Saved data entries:
+===+
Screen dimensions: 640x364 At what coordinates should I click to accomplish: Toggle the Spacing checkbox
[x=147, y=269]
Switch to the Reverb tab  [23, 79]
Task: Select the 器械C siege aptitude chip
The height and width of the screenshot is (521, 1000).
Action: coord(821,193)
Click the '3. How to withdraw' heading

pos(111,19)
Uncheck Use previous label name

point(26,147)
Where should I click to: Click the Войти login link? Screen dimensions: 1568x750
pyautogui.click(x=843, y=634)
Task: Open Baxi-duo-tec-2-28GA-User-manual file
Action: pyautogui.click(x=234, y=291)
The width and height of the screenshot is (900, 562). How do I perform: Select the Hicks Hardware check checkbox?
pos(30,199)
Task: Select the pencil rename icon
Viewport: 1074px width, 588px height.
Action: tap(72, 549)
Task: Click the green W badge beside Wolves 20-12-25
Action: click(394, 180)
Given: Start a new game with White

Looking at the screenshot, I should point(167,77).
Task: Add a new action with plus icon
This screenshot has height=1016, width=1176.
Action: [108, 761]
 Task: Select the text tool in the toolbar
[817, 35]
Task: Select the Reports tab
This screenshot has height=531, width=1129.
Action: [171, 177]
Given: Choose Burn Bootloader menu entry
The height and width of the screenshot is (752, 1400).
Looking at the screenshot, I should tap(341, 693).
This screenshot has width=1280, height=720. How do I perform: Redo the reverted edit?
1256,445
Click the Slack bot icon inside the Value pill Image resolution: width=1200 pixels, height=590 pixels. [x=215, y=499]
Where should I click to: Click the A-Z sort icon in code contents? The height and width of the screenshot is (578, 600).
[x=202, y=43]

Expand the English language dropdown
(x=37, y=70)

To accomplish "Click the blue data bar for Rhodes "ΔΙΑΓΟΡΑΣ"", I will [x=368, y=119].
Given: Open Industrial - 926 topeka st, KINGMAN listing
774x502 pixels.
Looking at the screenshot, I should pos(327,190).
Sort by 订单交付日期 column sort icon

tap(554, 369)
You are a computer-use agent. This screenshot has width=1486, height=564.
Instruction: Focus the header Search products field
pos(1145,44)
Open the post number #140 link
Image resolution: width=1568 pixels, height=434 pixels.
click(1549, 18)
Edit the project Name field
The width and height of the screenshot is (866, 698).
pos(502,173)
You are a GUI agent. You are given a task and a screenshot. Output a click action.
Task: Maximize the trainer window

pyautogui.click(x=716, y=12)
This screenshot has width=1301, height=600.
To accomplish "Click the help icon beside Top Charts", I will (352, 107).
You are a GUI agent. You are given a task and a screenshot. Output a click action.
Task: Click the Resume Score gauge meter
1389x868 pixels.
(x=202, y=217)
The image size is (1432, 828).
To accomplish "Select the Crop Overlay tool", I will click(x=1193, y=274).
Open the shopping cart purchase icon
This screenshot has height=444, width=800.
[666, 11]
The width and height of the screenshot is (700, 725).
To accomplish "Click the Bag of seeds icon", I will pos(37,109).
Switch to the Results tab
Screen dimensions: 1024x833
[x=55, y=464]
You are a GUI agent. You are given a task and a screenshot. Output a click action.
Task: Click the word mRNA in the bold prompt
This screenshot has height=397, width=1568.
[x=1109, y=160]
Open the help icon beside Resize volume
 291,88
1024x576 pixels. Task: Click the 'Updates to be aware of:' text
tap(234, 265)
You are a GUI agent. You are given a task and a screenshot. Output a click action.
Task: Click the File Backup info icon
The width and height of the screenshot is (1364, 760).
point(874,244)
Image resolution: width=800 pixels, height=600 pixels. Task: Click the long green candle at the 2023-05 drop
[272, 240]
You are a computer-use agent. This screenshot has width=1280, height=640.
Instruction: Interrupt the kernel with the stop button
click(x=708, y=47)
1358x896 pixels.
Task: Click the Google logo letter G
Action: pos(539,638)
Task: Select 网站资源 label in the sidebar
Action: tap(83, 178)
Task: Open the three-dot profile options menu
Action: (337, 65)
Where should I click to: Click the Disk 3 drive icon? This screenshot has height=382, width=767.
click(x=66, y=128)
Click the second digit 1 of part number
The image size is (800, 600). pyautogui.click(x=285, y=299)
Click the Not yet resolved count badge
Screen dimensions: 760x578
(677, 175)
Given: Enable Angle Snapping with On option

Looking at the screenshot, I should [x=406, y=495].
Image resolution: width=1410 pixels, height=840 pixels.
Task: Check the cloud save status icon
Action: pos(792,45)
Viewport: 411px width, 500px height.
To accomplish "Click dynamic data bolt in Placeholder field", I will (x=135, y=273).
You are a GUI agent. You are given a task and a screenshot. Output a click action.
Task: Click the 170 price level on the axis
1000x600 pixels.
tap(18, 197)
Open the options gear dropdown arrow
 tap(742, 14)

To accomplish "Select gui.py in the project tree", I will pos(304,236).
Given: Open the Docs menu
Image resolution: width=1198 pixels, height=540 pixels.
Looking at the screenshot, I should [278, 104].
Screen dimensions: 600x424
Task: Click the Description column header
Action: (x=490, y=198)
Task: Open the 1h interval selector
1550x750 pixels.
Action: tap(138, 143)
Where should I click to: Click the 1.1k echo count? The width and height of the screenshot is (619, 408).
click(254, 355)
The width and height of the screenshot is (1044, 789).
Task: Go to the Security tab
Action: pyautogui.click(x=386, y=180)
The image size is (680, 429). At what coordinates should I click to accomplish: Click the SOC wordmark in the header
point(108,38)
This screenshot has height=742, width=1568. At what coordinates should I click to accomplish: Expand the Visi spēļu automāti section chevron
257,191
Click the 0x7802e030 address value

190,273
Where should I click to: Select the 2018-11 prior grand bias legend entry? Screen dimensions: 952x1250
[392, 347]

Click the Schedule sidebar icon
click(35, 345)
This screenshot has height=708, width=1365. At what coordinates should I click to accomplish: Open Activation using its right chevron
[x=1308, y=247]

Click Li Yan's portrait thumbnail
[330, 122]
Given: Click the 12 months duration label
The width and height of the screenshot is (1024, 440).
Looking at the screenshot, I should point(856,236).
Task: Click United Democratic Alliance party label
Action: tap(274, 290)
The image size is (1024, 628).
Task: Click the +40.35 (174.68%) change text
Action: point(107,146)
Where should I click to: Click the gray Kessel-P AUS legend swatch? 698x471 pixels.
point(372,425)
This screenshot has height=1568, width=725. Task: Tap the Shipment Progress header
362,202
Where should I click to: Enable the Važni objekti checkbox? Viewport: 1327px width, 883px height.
+===+
### [TASK OBJECTIVE]
Your reply is to repeat, unchanged, the lines above running from the one with "Given: Open Industrial" up to and including the one with "This screenshot has width=1301, height=600.".

### [EXERCISE ANSWER]
Given: Open Industrial - 926 topeka st, KINGMAN listing
774x502 pixels.
Looking at the screenshot, I should pos(327,190).
Sort by 订单交付日期 column sort icon

tap(554, 369)
You are a computer-use agent. This screenshot has width=1486, height=564.
Instruction: Focus the header Search products field
pos(1145,44)
Open the post number #140 link
Image resolution: width=1568 pixels, height=434 pixels.
click(1549, 18)
Edit the project Name field
The width and height of the screenshot is (866, 698).
pos(502,173)
You are a GUI agent. You are given a task and a screenshot. Output a click action.
Task: Maximize the trainer window

pyautogui.click(x=716, y=12)
This screenshot has width=1301, height=600.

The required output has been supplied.